I don't believe it. Any webmaster will tell you that Google represents almost ALL of the search engine traffic. Yahoo is nowhere near 23%. Just read the blogs, here, here, here and here and on countless other blogs.
So I decided to poke around Alexa's stats and generate my own search engine market share graph. According to my calcs, Google is at almost 85% market share. Yahoo is at 9%. This seems to mirror what I expected.
I'm not sure why the premier (read: expensive) services don't match what everybody sees in their logs...
What do you see in your logs?
Some notes about my calculations:
I am counting reach, not pageviews. I didn't count any international domains like yahoo.co.jp or google.de, etc. For Google I only counted google.com and none of the subdomains like mail.google.com and images.google.com.

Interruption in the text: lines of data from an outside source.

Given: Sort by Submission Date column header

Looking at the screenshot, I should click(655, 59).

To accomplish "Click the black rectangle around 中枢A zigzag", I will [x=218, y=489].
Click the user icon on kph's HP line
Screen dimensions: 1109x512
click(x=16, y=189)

For Yahoo I only counted search.yahoo.com. For MSN I only counted search.msn.com. For ask I only counted ask.com and search.ask.com. For AOL I only counted search.aol.com. For MyWay I only counted mysearch.myway.com and search.myway.com.
Wednesday, July 05, 2006
I'm on a jag here. We are still digging around the Web Search Platform and pulling up some stats. It can be addictive.
I managed to pull this graph together without spending any money. I simply used the "Create a Collection" feature of the platform to find out what was in the crawl.
The question was this: What response codes does our crawler get when it tries to crawl the Web?
When the crawler attempts to crawl a document, it is like knocking on a door... is anybody home? Did you move? Did I knock on the wrong door? Did the house disappear?
My methodology was dead-simple. I just used the Create a Collection form on the Web Search Platform to construct queries asking how many documents existed in the Alexa Crawl with various HTTP response codes during the April to May time period. Within a few seconds I had the answer.
In the pie chart above, green represents response code 200 - OK, meaning that it was a successful transaction.
Items in Red are in the 5XX class and represent server errors. These could be DNS problems, servers that are down, or other problems.
6.5 Less than .5 percent of all docs were server errors.
Another 6.5 percent were the items in blue, 4XX class, including everybody's favorite, 404 error - page not found. These are referred to as client errors.
Last, but not least, there are the 3XX error codes in yellow, indicating that the document has been moved. About 8% of all docs returned this code.
We have a few more ideas about what to do next, like distribution of domains across the Web and we are looking for more. Suggestions are welcome.